Collected data

━━━━━━━━━━

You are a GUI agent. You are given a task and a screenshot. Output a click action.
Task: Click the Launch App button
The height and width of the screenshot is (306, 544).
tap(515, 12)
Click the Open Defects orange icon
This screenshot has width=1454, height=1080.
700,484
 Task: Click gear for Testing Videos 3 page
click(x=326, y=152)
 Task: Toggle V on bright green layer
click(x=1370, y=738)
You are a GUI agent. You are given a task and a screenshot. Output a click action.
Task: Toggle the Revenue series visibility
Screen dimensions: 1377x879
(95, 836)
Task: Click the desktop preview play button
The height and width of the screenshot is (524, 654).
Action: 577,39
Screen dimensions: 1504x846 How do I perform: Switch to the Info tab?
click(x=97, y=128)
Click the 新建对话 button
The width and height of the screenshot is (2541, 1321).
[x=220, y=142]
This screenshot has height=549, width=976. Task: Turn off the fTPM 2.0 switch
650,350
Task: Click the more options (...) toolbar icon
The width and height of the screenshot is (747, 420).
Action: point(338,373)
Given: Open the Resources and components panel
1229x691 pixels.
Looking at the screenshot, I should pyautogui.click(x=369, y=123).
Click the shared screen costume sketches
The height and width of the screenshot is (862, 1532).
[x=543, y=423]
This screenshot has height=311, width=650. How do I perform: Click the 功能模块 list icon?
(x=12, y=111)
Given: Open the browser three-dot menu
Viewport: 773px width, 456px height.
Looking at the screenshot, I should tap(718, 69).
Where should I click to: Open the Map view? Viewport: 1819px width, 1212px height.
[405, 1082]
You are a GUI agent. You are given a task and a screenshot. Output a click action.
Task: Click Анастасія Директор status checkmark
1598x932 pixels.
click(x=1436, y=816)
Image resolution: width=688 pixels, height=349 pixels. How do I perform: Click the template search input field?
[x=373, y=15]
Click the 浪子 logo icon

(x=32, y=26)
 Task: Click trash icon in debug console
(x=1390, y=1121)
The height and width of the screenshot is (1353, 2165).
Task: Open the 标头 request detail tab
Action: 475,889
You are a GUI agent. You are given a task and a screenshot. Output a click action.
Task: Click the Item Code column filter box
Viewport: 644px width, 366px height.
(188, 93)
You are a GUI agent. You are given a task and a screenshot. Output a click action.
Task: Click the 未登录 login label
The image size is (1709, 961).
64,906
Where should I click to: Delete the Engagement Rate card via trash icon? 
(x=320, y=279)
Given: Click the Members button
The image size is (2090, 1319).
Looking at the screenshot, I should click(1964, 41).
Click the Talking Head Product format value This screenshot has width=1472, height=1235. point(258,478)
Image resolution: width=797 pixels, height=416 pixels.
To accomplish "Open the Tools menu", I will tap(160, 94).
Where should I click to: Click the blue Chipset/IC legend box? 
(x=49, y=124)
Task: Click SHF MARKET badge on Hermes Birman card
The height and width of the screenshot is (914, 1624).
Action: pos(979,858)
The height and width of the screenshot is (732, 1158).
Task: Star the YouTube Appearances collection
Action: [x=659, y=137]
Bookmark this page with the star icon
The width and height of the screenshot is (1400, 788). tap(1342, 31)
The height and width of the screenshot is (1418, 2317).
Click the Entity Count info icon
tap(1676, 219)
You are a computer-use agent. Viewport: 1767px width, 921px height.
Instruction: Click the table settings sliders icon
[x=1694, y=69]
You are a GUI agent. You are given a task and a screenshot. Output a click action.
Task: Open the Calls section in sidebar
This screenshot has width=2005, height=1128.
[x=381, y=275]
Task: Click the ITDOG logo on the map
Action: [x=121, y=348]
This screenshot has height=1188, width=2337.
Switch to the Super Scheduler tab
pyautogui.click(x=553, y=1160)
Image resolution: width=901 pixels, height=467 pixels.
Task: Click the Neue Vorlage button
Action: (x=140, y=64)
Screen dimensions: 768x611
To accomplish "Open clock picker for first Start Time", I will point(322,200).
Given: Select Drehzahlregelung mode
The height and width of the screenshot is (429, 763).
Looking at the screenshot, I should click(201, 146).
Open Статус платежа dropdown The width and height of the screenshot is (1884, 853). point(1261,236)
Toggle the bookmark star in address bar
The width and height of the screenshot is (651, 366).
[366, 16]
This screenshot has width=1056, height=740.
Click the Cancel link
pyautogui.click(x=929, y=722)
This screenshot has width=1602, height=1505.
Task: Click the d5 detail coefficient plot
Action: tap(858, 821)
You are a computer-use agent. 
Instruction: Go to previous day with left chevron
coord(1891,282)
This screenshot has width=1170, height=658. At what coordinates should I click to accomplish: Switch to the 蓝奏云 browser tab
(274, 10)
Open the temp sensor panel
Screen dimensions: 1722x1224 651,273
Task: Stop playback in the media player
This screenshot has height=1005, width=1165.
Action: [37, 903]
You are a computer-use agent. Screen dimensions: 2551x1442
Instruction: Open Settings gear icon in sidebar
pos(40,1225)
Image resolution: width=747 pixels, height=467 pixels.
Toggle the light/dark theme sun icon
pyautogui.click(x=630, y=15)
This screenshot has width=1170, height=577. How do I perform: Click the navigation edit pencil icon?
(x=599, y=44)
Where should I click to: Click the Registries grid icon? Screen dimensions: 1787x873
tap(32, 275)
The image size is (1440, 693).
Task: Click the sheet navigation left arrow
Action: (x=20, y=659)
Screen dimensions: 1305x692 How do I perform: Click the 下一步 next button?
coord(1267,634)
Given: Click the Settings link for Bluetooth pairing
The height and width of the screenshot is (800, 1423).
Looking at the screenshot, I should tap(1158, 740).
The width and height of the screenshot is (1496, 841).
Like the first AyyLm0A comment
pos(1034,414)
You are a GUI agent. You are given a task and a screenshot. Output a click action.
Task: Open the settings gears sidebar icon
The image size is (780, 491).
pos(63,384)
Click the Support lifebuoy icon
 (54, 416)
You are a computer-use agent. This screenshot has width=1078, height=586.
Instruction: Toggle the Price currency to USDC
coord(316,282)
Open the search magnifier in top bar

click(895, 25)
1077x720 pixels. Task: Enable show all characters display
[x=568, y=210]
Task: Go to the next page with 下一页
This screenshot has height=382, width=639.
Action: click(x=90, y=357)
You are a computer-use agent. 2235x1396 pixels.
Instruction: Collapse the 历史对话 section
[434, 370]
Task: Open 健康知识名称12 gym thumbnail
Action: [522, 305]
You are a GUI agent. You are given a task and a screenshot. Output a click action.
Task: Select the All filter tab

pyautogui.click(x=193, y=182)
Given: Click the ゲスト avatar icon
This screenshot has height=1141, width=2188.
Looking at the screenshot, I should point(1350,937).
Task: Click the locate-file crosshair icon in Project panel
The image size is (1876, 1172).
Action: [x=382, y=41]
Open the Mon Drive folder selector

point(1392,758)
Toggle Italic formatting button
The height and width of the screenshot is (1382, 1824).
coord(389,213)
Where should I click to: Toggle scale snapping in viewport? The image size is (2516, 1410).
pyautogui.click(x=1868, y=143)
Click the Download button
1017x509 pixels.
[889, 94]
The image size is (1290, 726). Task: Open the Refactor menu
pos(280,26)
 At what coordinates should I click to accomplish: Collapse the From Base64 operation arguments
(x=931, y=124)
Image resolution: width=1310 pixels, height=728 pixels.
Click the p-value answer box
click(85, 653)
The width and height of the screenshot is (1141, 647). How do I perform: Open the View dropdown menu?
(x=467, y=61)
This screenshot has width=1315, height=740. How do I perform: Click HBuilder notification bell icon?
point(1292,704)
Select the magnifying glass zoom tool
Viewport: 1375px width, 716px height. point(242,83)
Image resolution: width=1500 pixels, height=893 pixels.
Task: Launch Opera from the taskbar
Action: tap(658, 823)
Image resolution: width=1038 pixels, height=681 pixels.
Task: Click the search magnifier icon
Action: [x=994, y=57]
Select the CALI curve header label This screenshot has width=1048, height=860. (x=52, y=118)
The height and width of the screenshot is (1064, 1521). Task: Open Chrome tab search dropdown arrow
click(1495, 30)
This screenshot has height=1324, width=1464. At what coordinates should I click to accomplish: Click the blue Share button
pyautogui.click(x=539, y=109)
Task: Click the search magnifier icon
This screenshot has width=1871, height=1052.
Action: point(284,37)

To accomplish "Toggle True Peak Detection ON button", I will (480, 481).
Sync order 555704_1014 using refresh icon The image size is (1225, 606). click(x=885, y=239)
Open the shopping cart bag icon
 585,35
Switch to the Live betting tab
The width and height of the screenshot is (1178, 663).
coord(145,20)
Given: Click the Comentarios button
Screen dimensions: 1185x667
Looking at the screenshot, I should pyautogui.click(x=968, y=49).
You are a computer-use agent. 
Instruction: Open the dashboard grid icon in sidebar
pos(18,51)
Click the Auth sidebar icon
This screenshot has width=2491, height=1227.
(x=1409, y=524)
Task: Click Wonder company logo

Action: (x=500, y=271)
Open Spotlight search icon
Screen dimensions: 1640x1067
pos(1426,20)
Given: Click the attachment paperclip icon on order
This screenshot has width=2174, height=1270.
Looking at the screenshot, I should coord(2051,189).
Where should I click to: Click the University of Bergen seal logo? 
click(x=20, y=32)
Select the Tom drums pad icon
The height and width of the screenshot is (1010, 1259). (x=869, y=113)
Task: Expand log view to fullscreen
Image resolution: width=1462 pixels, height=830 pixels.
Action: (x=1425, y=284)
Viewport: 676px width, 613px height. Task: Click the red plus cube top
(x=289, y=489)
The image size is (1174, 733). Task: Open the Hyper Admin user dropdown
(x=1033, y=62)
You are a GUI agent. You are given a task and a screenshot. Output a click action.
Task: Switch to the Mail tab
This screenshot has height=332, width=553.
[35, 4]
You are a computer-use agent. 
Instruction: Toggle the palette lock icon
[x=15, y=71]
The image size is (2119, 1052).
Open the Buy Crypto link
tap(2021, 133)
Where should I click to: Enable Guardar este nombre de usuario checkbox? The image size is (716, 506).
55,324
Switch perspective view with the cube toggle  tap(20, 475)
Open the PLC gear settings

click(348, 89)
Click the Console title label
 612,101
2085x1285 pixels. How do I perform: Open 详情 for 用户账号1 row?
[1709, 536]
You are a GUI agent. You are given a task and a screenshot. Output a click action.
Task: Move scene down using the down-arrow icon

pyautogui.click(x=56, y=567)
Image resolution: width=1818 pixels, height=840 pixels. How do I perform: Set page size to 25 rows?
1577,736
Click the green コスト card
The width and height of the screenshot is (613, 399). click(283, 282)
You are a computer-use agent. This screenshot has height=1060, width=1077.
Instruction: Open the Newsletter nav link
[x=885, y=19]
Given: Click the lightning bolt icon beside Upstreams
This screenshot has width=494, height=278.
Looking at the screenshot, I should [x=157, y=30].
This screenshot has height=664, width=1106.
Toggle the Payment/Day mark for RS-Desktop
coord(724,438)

━━━━━━━━━━

# Work request
From the entries above, write out only the lines starting at the line that holds "This screenshot has height=1005, width=1165." and ending at the line that holds "Image resolution: width=747", keeping both and matching them exactly.

# Response box
This screenshot has height=1005, width=1165.
Action: [37, 903]
You are a computer-use agent. Screen dimensions: 2551x1442
Instruction: Open Settings gear icon in sidebar
pos(40,1225)
Image resolution: width=747 pixels, height=467 pixels.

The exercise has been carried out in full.